Rabaa visited Dr Darakhshanda Khurram wearing very thick lenses in her glasses because of her severe cataract and myopia (Right eye -19.00 DS, Vision 0.9 LogMar and left eye -19.00 DS, Vision 1.1 LogMar). She was unable to read without holding the book very close to her face and this affected her quality of life.
A cataract is a clouding of the eye’s natural lens, behind the iris and the pupil. Cataracts are the most common cause of vision loss in people over the age of 40 and the main cause of blindness in the world, so a teenage patient is relatively unusual. Congenital cataracts means the problem was present at birth and may be relatively insignificant or they can lead to severe visual impairment. Congenital cataracts may affect one or both eyes.
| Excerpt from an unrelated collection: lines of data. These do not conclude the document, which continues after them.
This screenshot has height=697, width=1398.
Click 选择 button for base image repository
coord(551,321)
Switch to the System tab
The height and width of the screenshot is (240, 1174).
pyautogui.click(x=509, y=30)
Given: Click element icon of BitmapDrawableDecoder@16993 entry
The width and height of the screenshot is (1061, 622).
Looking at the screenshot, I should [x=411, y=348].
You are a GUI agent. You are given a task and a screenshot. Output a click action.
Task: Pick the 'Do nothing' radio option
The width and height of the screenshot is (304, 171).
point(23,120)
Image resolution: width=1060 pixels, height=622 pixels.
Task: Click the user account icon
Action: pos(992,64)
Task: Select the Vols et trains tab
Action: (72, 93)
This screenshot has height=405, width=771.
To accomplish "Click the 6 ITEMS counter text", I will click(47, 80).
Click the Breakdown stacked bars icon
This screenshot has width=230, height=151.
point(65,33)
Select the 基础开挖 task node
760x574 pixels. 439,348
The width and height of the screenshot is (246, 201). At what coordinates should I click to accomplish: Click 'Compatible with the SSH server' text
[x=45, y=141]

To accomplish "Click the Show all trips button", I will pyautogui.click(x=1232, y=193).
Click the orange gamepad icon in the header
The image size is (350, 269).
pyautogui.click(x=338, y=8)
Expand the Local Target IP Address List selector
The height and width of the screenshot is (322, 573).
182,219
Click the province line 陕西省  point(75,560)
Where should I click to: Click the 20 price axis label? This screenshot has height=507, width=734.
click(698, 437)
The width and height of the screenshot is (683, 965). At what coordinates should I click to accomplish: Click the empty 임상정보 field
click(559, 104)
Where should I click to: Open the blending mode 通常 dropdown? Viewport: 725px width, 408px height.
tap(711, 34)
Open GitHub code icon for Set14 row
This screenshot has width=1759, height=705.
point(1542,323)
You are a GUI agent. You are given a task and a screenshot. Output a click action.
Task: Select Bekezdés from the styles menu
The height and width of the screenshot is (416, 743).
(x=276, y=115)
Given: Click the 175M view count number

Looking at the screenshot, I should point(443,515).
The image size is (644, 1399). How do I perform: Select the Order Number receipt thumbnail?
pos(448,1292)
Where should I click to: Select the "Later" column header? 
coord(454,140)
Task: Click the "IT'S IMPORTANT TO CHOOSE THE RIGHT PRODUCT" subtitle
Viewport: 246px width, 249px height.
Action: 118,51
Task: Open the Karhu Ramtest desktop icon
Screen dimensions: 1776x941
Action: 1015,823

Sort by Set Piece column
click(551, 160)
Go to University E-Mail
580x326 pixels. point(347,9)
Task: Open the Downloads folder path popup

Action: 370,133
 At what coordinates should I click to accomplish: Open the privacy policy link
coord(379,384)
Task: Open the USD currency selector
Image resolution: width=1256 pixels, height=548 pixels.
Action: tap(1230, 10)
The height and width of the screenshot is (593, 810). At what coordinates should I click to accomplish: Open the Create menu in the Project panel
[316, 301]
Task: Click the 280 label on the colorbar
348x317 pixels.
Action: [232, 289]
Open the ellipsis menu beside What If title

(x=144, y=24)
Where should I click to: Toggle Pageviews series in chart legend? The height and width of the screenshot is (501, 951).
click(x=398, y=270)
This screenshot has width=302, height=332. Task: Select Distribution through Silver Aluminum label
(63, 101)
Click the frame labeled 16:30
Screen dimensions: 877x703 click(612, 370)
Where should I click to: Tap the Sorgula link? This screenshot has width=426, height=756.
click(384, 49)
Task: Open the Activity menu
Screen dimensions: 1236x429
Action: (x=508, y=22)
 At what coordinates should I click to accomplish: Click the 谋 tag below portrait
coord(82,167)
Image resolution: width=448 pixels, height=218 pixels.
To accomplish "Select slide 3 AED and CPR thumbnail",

Following detailed examinations, the Moorfields team decided to perform a very complex cataract extraction procedure, combined with a lens implant, supported by the hospital’s advanced technology.
Because of Rabaa’s large eyes and complex cataracts, the hospital had to order especially powerful intraocular lenses for her eyes. She under went surgery first on the left eye followed by the right eye. Her postoperative recovery was excellent and two months after surgery her vision was: Right eye 0.40, Left eye 0.40.
Commenting on Rabaa’s condition and treatment, Dr. Darakhshanda Khurram,
Consultant Paediatric Ophthalmologist at Moorfields Eye Hospital Dubai and Al Jalila Children’s, said: “Rabaa had a complex combination of conditions, with high myopia and dense cataract at such a young age; this was badly affecting the quality of her life and so we decided to go ahead with this complex procedure to help her, and we are all delighted with the excellent results; we will just continue regular monitoring of her eyes. Rabaa’s case does highlight the importance of early and regular eye examinations for children because early treatment can significantly reduce the risk of long-term vision problems.”